In addition, Khan is said to have lauded China’s “contribution to global sustainable development” through a $1 trillion infrastructure program tailored to increase its reach and ownership of strategic places and organizations in at least 70 countries.

Khan – whose appointment as Special Rapporteur will go into effect next month – served as Secretary-General of Amnesty International from 2001 to 2009, and left under unclear circumstances. Throughout her tenure, critics accused Khan of redirecting the human rights watchdog into fighting poverty and away from its original mandate centered on advocacy for prisoners of conscience. In 2011, she went on to become director-general of the Rome-based International Development Law Organization, which focuses on the rule of law and sustainable development, of which China is one of the eight state financiers.

“[Khan] has a record of being a supporter of economic and social rights over political and civil liberties,” noted Sean Roberts, director and associate professor of International Development Studies at the George Washington University. “As such, it is likely that China is banking on the idea that she will continue this legacy at the U.N. and avoid highlighting freedom of speech issues related to the internal politics of any given country, including China.”

As chair of the five-nation Human Rights Council, which the U.S. withdrew from in 2018 at the behest of then-Ambassador Nikki Haley, China vetted and picked Khan out of 48 applicants to serve as the United Nations Special Rapporteur for freedom of expression and opinion, becoming the first woman to hold such a title.

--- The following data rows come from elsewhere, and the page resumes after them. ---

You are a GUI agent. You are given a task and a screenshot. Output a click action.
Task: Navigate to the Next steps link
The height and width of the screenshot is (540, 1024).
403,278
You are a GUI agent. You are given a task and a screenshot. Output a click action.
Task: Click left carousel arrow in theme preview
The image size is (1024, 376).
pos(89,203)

“The Chinese government has been working hard to be a participant in as many of the U.N.’s initiatives as possible, both in terms of funding and engagement. At the same time, the United States is increasingly stepping back from the U.N., allowing China to take on an even greater role,” Roberts underscored. “And China’s soft power globally, especially in the developing world, is on the rise at the same time as that of the U.S. is on the wane.

Thus, China is able to get support from a lot of other U.N. member states to achieve its goals of more authority in the U.N.” Roberts cautioned that while the U.N. “has never been effective enough to live up to its lofty mission,” it remains a dominant force in global politics.

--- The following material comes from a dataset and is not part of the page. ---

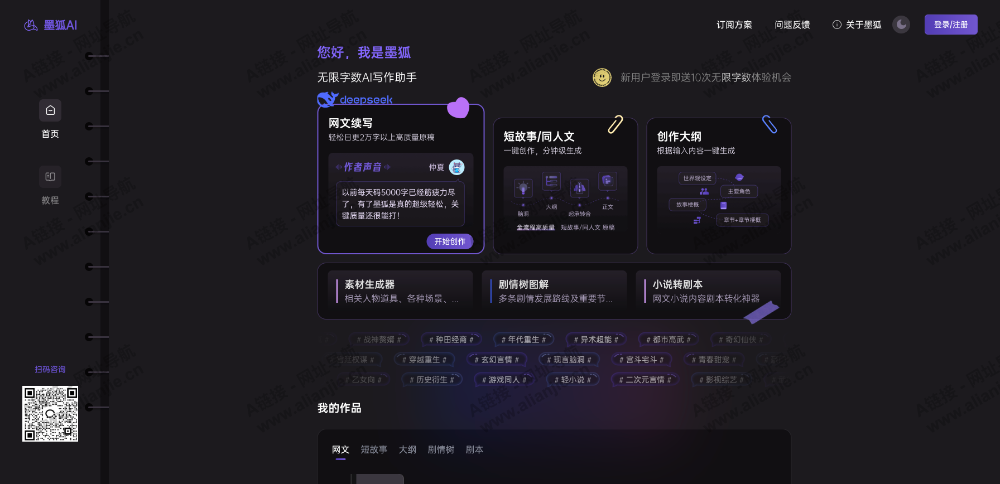This screenshot has width=1000, height=484.
Task: Click the 登录/注册 button
Action: 951,25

“If the U.S. continues to retreat from its role in the organization and allows China to expand its power there, China’s position as a global leader will inevitably be enhanced regardless of its respect for human rights,” he said. “Most of all, this threatens to deteriorate any power that the Universal Declaration of Human Rights still holds in the world.” But Chinese leadership and control of international organizations extend well beyond the scope of the United Nations.

The U.S.-China Economic and Security Review Commission (USCC) in April published an extensive list identifying “Chinese citizens serving in leadership positions in key international organizations: from U.N. principal organs, and U.N. funds and programs, to U.N. specialized agencies and international trade and financial institutions.

All the while, concerns are being raised by the United States and other allies with regard to the national security law that came into play inside the once autonomous Hong Kong this month.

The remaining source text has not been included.